CA Supreme Court Ruling on Prop 8
After months of litigation, the California Supreme Court ruled 6-1 to uphold the controversial Proposition 8. The proposition was voted upon in November to add Article 1, Section 7.5 to the state Constitution declaring that only marriage between a man and a woman is valid or recognized in California.
The majority opinion, written by Chief Justice Ronald George, was joined by Justices Joyce L. Kennard, Marvin R. Baxter, Ming W. Chin, and Carol A Corrigan. Justice Kathryn M. Werdegar, although a reluctant sympathizer with the majority opinion, chose to write a concurring opinion expressing her own views. Justice Carlos R. Moreno was the lone dissenter on the bench.
The 136-page majority opinion begins with an explanation that the Court was not called upon to decided the morality of political soundness of Prop 8, but merely to address the issue of the proposition’s validity as it pertains to an amendment to the state Constitution, rather than a revision which would have required additional approval by the legislature.
The Court concluded that a revision “referred to the kind of wholesale or fundamental alteration of the constitutional structure that appropriately could be undertaken only by a constitutional convention.” The Petitioners on the case argued that Prop 8 was indeed a revision because it altered a fundamental aspect of the state constitution; that, of equality. The court disagreed holding that the proposition does not “fundamentally alter” basic equal protection rights.
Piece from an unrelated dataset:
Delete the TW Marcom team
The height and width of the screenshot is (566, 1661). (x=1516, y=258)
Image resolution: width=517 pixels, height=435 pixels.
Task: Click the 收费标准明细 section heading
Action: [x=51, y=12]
It also rejected arguments made by the Attorney General, Jerry Brown, which claimed that Prop 8 should be declared unconstitutional because “inalienable” constitutional provision, such as the right to privacy, should supersede constitutional provisions.
The CA Supreme Court also addressed the validity of the gay wedding conducted after the previous opinion and declared that Prop 8 was not retroactive and that those same-sex union would be upheld.